Vielen Dank für deinen Kommentar und liebe Grüße
Hedda
Liebe Hedda,
Mutters Gardinen , ein Lampenhund, Mann mit Dutt, aufgestapelte Aschenbecher und dann nur eine Pina Colada. Das bei 7m Flaschenauswahl. Oder hast Du dann doch mal den Stift beiseite gelegt und tiefer ins Glas geschaut? Ich glaube in einer Bar wäre ich zu abgelenkt, um noch schreiben zu können. Ich habe da auch noch das Problem, dass ich erst mal den Alkohol in den Cocktails nicht merke, weil die so süß sind. Und wenn ich ihn dann merke, dann kann ich eh nicht mehr schreiben.
Wie immer ein sehr stimmungsvoller Beitrag.
Liebe Grüße
Anne
Liebe Anne,
mein Stift war außer sich vor Freude in der Bar. Ich habe mich hingesetzt und sofort losgeschrieben und war nicht mehr zu Bremsen. Die Barkeeper haben schon ganz komisch geguckt. In einer Bar kann ich wunderbare Studien betreiben, die Atmosphäre ist Phantasie anregend und macht nicht nur die Nacht geheimnisvoll.
Vielen Dank, dass du mich an meine diversen Orte immer begleitest!
Liebe Grüße
Hedda
Liebe Hedda,
wieder einmal wunderbar anschaulich geschrieben. Du nimmst mich mit hinter die grüne Tür zu „blauen Momenten“ und ich denke an eines meiner absoluten Lieblingsbücher „Der Mondtrinker“ von Göran Tunström: „Hier konnte man ein Stündchen verplaudern. […] Denn in dem elenden Klima, das Gott in seiner Gnade über Island hat ruhen lassen, erschuf er, gleichsam als Ausgleich für unser Leiden, einige Stunden, die man »Plauderstunden« nennt.

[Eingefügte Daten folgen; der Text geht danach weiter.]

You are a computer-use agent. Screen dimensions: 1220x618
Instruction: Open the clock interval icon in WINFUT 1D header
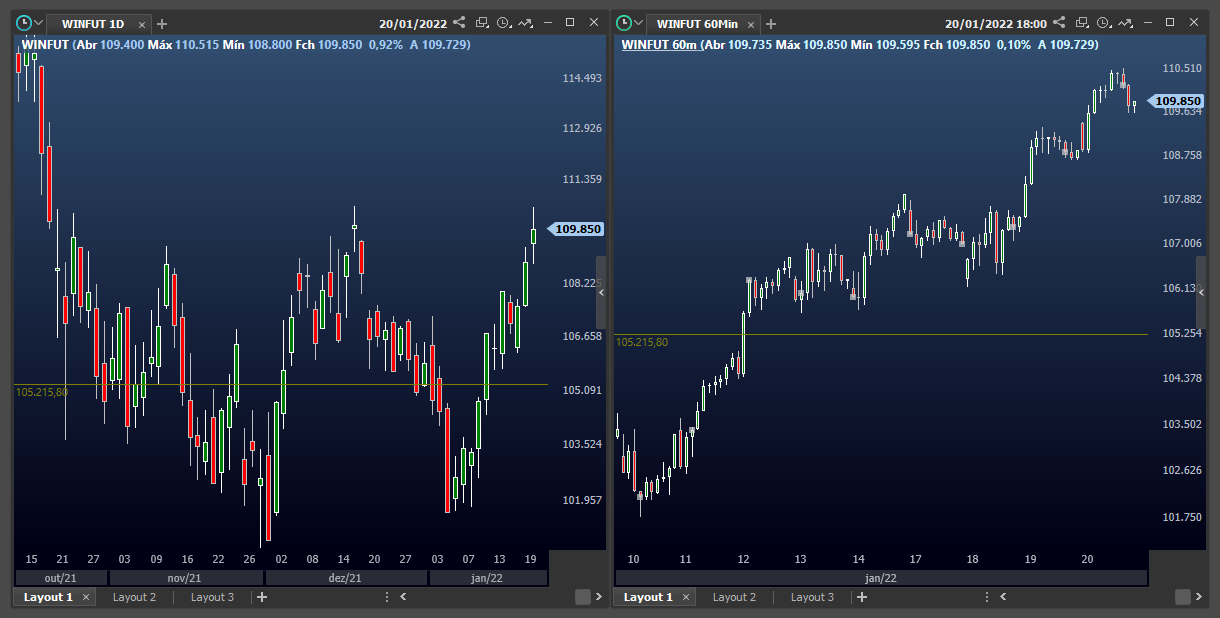504,22
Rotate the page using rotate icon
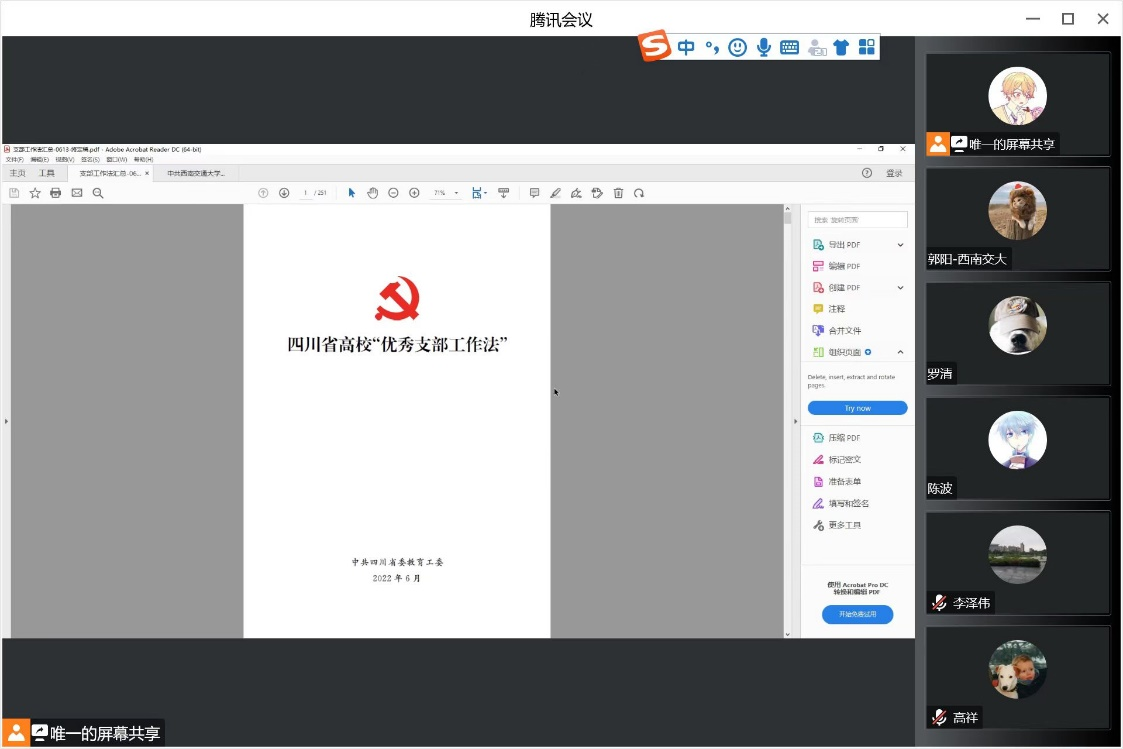The width and height of the screenshot is (1123, 749). pyautogui.click(x=639, y=193)
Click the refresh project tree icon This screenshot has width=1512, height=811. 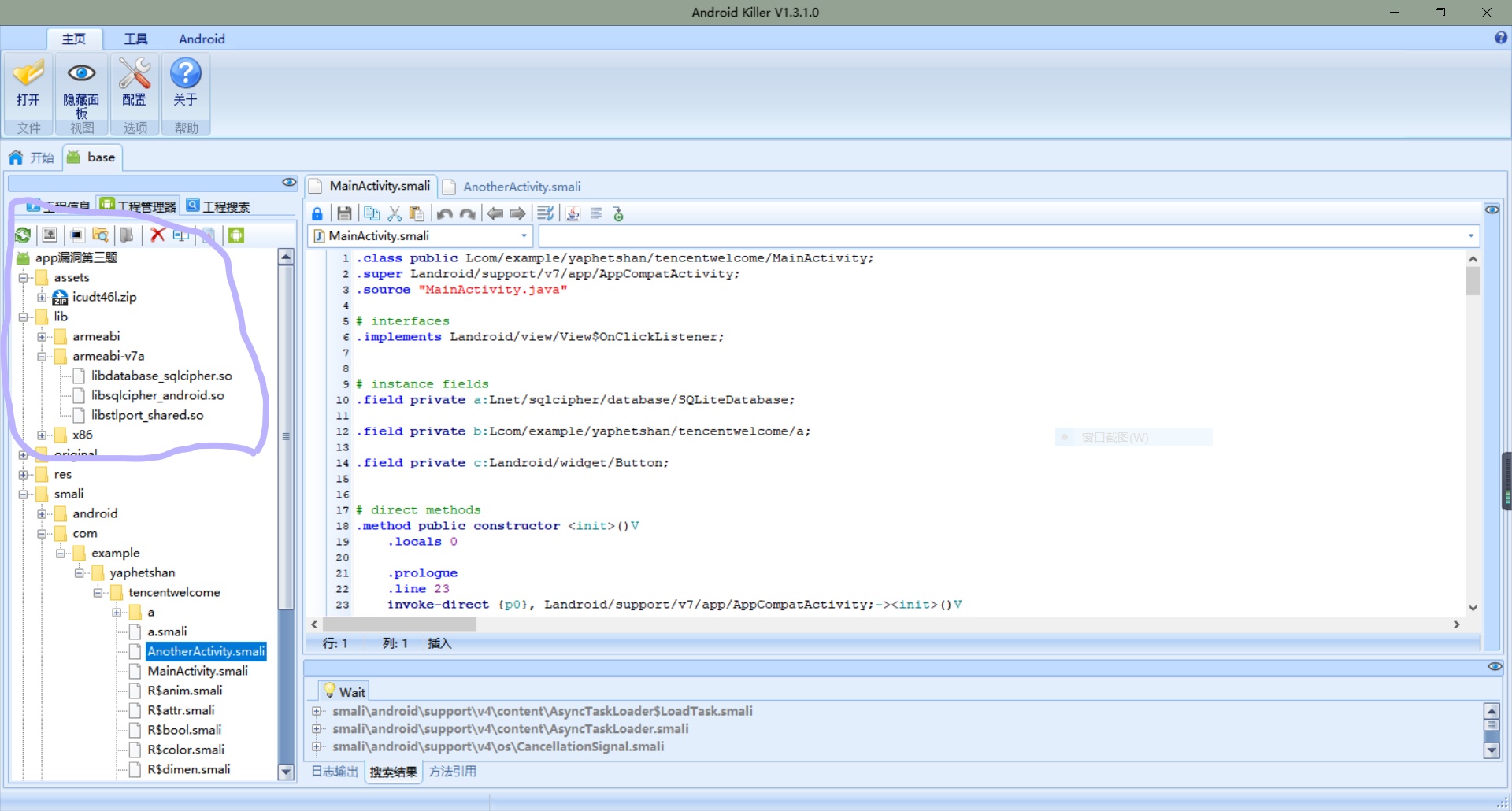(23, 235)
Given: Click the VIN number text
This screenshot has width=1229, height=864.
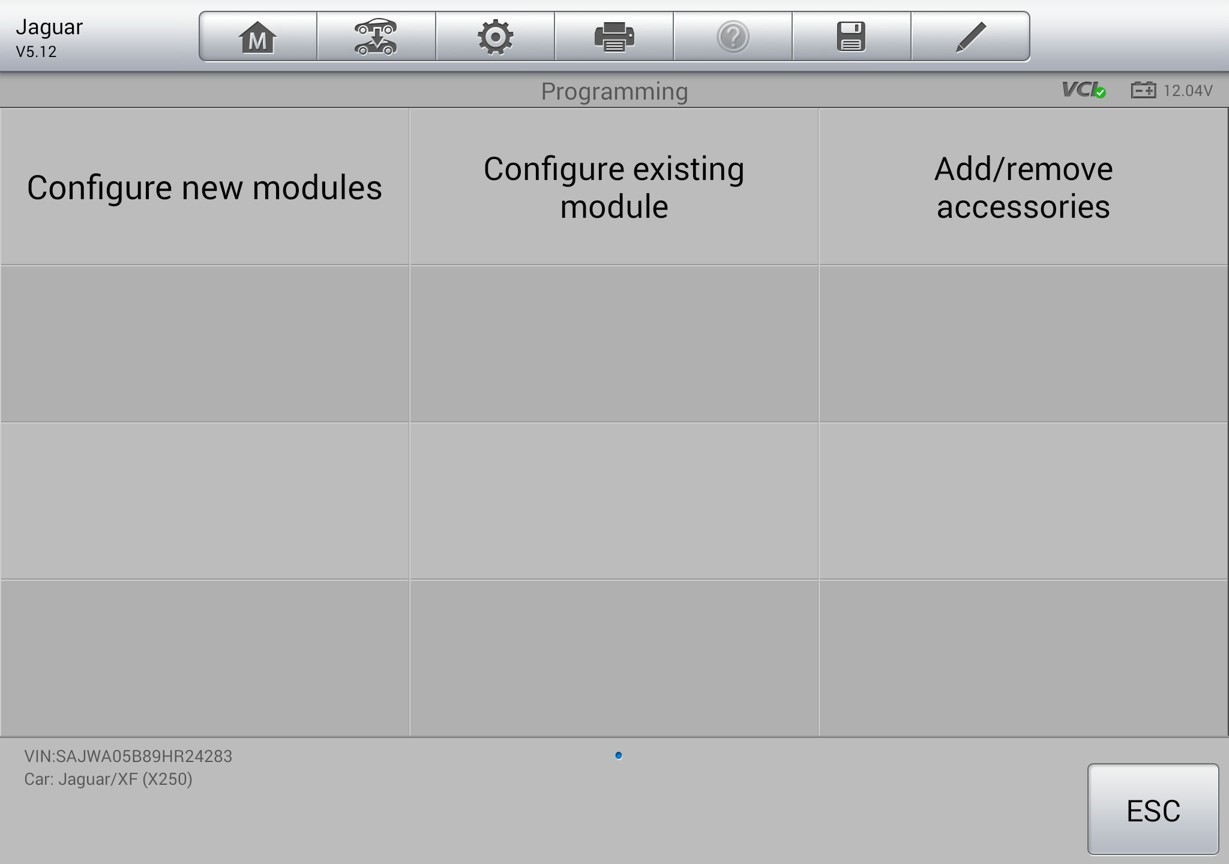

Sie beginnen, wenn es in allen Zimmern blau ist.“
Vielen Dank und liebe Grüße
mo…
Liebe Mo,
und jetzt suche ich die ganze Zeit schon das Buch “ Der Mondtrinker“ , weil ich es endlich einmal lesen möchte. So befruchten sich unsere Worte gegenseitig – was ein Geschenk!